- Born: Jerry Irwin Mander May 1, 1936 New York City, U.S.
- Died: April 11, 2023 (aged 86) Kukuihaele, Hawaii, U.S.
- Education: Lincoln High School University of Pennsylvania (BS) Columbia University (MS)
- Occupations: Activist; author;
- Spouse(s): Anica Vesel ​ ​(m. 1965; div. 1982)​ Elizabeth Garsonnin ​ ​(m. 1987, divorced)​ Koohan Paik ​(m. 2009)​
- Children: 2

= Jerry Mander =

American activist (1936–2023)

Jerry Irwin Mander (May 1, 1936 – April 11, 2023) was an American activist and author in San Francisco, known for his use of advertising for progressive and ecological causes and for his 1978 book, Four Arguments for the Elimination of Television.

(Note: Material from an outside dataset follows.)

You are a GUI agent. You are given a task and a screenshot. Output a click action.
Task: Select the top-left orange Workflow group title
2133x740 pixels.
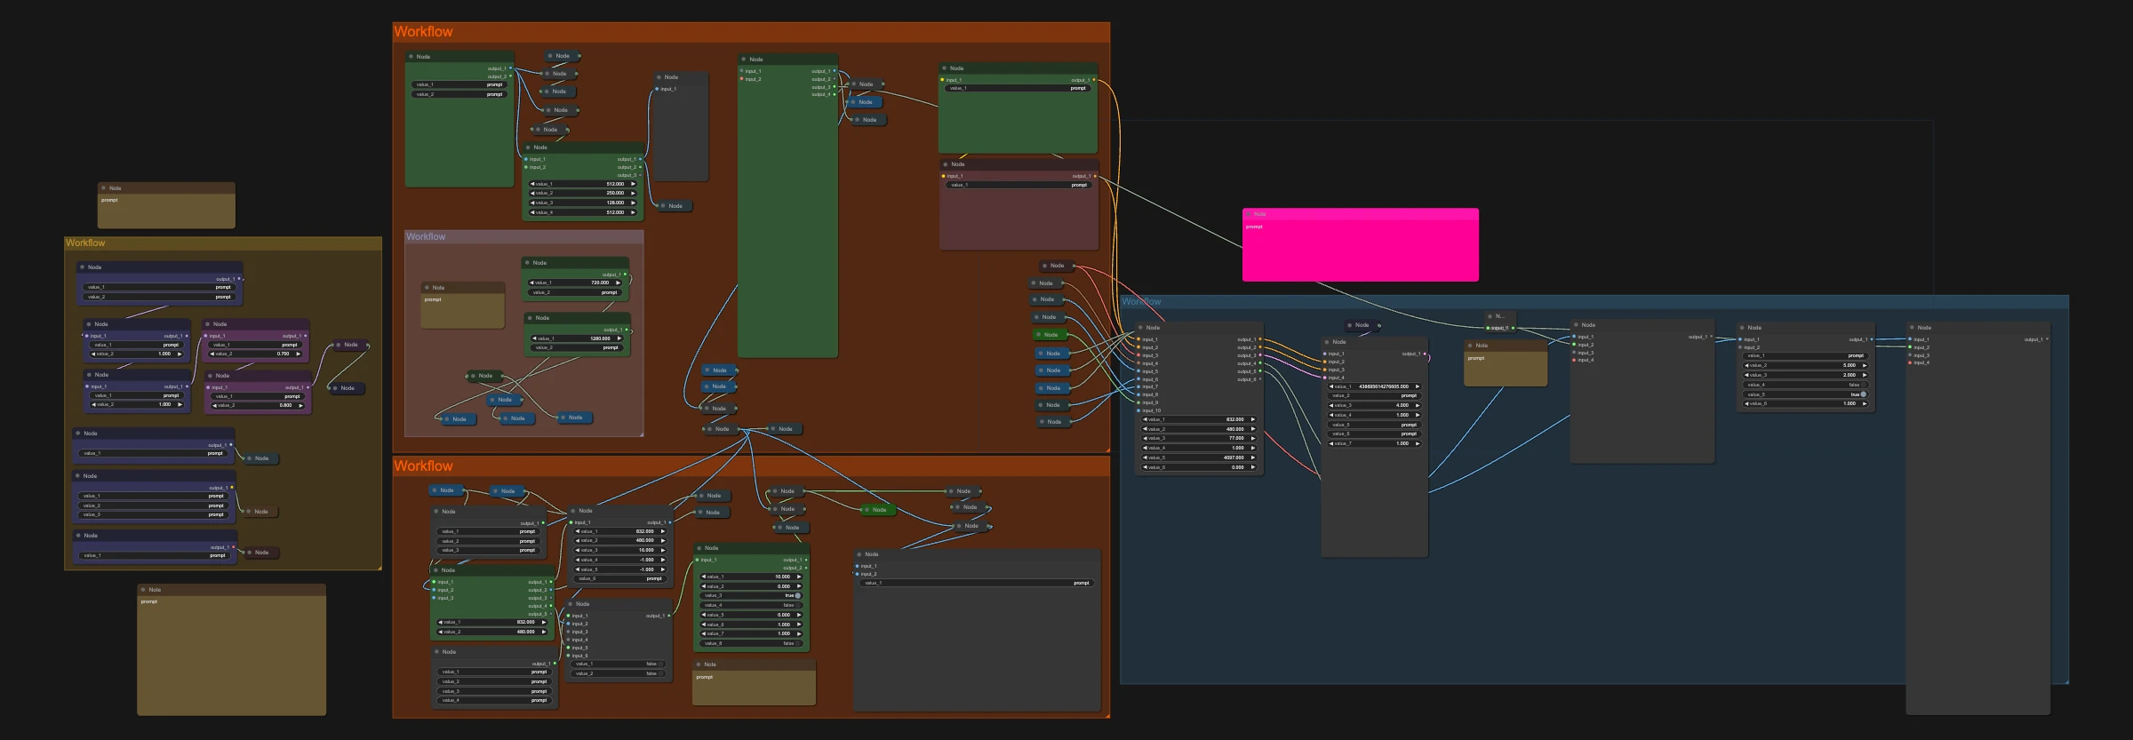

==Early life and education==
Mander was born in the Bronx, New York City, and raised in Yonkers, one of two children of Harry Mander, a garment worker who later started a company manufacturing clothing linings, and his wife Eva. Both of his parents were Jewish immigrants who had left Poland and Romania, respectively, to escape persecution.

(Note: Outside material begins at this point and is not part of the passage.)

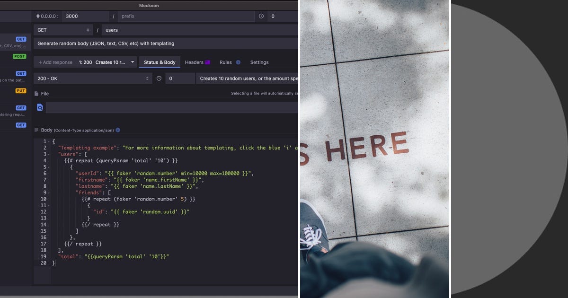
Task: Expand the response selector showing Creates 10 r...
Action: 107,62
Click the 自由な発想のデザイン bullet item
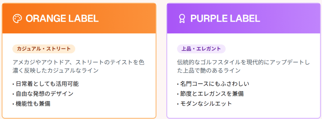Viewport: 322px width, 119px height. [43, 94]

Mander originally aspired to be a professional golfer. He graduated from Lincoln High School in 1953, and then earned a B.S. in economics from the Wharton School at the University of Pennsylvania in 1957, and an M.S. in international economics from Columbia University in 1959.

==Career==
After working for a short time in public relations for Worthington Corporation in Newark, New Jersey, in 1960 Mander moved to San Francisco, where he was hired as a publicist for the San Francisco International Film Festival. He also co-promoted the psychedelic Trips Festival in 1966; worked for the modern dancer Anna Halprin, accompanying her on a European tour as her manager; and with Ernest Callenbach, founded the first art-house cinema in San Francisco. In 1966, he joined Howard Gossage's advertising agency, which became Freeman, Mander & Gossage after Mander became a partner. Clients included the comedy troupes the Committee, for whom Mander ran a full-page ad in the San Francisco Chronicle announcing a competition to donate war toys to be air-dropped on the Pentagon, and Firesign Theater. After Gossage's death in 1969, the firm broke up and Mander became independent. He co-founded Public Interest Communications to assist individuals and nonprofits, then joined the Public Media Center, where he remained for 20 years as a senior fellow.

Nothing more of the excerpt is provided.